Seperti apa tantangan merintis bisnis travel haji dan umrah?
Saat Sahara Kafila berkembang, saya mulai berumah tangga. Suami saya juga mencukupi kebutuhan keluarga dengan baik. Walhasil, saya tidak berpikir untuk semata mencari untung dalam mengelola travel haji dan umrah. Saya tidak mau menekan jemaah dengan membebankan biaya yang terlampau besar, tapi bagaimana bisa fokus pada pelayanan yang prima.
Alhamdulillah, Allah menganugerahkan rezeki seorang suami yang memberikan kebebasan dan kenyamanan bagi saya dalam menjalankan usaha. Namun saya tidak pernah mengabaikan keluarga. Jika keluar rumah, saya selalu minta izin suami. Saat harus meeting atau bertemu klien di pagi hari, saya pastikan masakan di rumah sudah tersedia. Dan sesibuk apa pun, saya berusaha pulang ke rumah sebelum suami pulang.
Seperti apa suka duka mengelola travel umrah dan haji?
Satu tahun setelah Sahara Kafila resmi beroperasi tahun 2007, kami membangun cabang di berbagai daerah. Pada saat itu pernah mencapai 45 cabang. Menariknya, para jemaah yang merasa puas dengan service kami berinisiatif untuk membuka cabang Sahara Kafila di daerah mereka. Mereka pula yang mengembangkannya.
Saat ini, persaingan makin ketat. Bahkan visa Arab Saudi sudah bisa didapatkan melalui marketplace, dan biasanya ini disukai kalangan muda untuk melakukan umrah ala backpacker.
Tapi kami memahami, mereka yang berusia 40 tahun ke atas tetap menginginkan berangkat ke Baitullah dengan nyaman dan mendapat bimbingan dari figur ustaz yang memiliki ilmu agama yang baik.
Bagaimana Sahara Kafila bisa bertahan selama pandemi COVID-19?
Dua tahun sebelum pandemi, ayah saya menantang saya untuk mengembangkan diri, agar tidak terjebak pada comfort zone di usaha travel umrah dan haji.

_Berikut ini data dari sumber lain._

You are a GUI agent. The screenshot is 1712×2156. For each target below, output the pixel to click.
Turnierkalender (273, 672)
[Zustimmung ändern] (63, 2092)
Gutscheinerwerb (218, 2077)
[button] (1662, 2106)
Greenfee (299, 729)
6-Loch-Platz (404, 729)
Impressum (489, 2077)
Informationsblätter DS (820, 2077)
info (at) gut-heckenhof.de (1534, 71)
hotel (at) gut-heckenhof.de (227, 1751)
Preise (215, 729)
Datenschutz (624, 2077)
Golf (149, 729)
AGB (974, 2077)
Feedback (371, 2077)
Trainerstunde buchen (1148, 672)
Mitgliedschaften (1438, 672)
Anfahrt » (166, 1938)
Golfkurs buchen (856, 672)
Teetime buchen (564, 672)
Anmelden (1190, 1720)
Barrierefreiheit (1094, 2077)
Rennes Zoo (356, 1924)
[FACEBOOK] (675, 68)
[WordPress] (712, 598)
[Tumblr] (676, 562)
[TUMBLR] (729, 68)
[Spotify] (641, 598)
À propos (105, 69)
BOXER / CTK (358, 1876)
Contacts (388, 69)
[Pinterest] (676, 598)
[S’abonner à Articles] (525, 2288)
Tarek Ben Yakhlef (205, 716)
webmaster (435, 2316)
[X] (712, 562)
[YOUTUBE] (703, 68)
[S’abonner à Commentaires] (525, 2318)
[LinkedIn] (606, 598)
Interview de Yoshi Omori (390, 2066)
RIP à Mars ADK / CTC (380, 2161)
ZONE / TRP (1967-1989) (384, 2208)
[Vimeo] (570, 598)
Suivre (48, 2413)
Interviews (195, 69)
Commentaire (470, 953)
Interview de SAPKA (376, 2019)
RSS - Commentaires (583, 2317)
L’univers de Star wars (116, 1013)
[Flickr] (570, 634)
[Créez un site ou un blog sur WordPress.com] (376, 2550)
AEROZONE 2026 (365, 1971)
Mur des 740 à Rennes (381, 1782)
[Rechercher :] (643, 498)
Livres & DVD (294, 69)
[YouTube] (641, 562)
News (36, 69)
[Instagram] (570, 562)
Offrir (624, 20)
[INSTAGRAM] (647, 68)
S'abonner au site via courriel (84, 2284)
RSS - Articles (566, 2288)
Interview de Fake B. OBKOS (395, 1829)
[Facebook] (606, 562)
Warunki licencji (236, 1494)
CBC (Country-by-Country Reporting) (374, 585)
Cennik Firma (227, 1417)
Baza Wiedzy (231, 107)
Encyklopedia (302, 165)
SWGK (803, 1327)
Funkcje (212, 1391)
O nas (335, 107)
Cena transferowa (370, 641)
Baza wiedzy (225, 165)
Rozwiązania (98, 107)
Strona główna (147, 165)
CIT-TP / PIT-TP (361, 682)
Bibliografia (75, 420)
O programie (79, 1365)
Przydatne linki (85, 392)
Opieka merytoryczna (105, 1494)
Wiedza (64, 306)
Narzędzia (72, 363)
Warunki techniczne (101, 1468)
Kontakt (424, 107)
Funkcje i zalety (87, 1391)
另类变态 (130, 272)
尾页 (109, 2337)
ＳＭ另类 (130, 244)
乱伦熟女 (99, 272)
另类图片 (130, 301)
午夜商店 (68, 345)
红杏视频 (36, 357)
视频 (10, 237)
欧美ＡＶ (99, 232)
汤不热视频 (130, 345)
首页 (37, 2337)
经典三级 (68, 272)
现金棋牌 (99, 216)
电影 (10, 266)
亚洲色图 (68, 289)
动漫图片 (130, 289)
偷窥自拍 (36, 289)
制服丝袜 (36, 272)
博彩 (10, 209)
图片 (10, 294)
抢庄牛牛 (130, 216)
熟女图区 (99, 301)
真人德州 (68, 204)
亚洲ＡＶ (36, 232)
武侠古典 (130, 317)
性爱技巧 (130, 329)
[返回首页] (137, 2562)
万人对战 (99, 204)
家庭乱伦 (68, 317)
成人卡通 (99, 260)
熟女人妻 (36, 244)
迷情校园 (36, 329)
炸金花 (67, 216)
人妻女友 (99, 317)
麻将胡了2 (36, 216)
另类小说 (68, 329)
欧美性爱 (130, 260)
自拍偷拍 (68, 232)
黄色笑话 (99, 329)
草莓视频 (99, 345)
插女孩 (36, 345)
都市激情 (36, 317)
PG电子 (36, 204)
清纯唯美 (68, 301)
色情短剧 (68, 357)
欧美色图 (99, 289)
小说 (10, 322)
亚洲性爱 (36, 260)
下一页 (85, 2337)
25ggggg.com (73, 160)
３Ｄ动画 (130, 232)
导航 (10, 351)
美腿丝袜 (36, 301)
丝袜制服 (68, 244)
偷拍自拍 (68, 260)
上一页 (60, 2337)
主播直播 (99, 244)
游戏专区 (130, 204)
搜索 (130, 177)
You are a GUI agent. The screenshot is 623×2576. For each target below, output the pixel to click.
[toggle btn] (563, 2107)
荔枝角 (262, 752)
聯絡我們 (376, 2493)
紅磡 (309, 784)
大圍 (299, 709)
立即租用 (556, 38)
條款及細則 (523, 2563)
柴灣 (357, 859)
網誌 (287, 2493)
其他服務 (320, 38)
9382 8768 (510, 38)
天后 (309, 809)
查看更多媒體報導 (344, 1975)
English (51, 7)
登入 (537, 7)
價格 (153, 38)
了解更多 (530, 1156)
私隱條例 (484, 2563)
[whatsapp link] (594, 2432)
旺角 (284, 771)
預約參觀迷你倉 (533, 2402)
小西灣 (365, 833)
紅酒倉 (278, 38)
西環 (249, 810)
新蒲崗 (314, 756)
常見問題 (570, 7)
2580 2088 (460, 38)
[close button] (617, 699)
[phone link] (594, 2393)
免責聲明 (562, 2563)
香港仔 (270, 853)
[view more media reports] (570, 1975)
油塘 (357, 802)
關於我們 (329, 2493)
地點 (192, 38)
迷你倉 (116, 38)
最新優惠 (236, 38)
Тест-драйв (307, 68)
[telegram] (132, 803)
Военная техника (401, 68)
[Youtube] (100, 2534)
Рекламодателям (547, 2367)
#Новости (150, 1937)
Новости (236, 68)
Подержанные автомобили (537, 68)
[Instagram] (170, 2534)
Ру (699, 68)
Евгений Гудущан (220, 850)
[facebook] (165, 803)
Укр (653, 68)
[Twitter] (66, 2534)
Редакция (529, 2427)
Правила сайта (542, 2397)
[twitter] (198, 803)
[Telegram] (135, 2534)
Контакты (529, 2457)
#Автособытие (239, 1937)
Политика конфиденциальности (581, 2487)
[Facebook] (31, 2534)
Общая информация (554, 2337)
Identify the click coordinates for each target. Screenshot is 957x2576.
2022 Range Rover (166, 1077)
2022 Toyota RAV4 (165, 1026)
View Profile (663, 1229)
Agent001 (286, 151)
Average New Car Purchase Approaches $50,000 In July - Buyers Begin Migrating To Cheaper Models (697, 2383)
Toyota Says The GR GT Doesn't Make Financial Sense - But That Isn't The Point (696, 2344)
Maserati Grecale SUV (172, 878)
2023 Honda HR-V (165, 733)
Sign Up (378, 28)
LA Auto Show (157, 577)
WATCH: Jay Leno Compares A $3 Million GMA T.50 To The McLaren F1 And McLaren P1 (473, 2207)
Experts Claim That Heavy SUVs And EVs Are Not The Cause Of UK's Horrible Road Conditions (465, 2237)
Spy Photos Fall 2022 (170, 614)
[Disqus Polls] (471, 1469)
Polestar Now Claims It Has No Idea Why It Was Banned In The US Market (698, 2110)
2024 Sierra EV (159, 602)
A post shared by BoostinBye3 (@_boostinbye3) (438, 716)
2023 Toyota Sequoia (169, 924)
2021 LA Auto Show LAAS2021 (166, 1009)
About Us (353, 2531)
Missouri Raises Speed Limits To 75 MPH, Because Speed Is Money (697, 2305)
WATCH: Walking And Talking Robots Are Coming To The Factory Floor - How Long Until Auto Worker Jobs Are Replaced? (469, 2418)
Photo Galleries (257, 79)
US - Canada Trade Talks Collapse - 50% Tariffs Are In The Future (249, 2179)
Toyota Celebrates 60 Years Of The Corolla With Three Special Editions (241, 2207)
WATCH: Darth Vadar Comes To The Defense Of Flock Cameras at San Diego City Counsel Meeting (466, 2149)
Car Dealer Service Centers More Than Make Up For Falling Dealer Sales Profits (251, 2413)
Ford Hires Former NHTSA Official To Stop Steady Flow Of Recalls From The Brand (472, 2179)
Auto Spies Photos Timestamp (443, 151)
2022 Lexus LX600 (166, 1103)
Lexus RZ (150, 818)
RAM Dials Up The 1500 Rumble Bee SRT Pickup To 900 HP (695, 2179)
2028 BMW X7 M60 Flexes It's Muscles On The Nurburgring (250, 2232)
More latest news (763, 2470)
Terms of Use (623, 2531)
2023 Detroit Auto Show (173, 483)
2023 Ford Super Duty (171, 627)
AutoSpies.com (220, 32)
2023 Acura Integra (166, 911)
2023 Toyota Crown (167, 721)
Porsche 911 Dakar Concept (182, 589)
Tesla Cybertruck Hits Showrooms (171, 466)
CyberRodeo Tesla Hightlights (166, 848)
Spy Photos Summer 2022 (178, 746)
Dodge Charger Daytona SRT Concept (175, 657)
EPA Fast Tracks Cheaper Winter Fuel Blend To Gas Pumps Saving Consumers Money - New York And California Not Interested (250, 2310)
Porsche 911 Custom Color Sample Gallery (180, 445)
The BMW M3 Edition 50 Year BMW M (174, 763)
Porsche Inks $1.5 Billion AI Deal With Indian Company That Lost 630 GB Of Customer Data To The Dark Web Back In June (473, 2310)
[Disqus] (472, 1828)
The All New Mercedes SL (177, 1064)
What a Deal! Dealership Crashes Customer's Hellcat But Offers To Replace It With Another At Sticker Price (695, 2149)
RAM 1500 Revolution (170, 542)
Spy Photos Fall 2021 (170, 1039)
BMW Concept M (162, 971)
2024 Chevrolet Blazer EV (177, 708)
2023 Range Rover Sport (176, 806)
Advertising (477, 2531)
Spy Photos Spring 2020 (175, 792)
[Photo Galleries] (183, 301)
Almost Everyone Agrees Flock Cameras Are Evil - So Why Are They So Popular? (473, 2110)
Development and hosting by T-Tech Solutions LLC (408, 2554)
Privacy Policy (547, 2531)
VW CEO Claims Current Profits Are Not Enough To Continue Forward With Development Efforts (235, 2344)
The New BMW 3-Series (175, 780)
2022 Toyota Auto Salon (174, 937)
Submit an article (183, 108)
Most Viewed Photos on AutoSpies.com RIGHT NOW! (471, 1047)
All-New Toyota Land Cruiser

Sahara Kafila sejatinya adalah salah satu unit usaha di bawah naungan Yayasan Kafila Thoyiba yang mengelola pesantren Kafila International Islamic School. Saya dan adik saya diberi amanah oleh ayah untuk mengembangkan sejumlah unit usaha sebagai sumber pemasukan untuk operasional pesantren.
Ketika pandemi melanda, Sahara Kafila berhenti beroperasi padahal waktu itu kami sudah melakukan pelunasan biaya haji. Untuk menjaga kredibilitas, saya pastikan ada karyawan setiap hari yang stand by di kantor. Jemaah bisa bertanya tentang apa pun dan memastikan bahwa kami tidak akan ‘kabur’. Banyak karyawan yang dialokasikan ke unit usaha lain, termasuk ke pesantren yang memang tetap berjalan dengan sistem belajar online.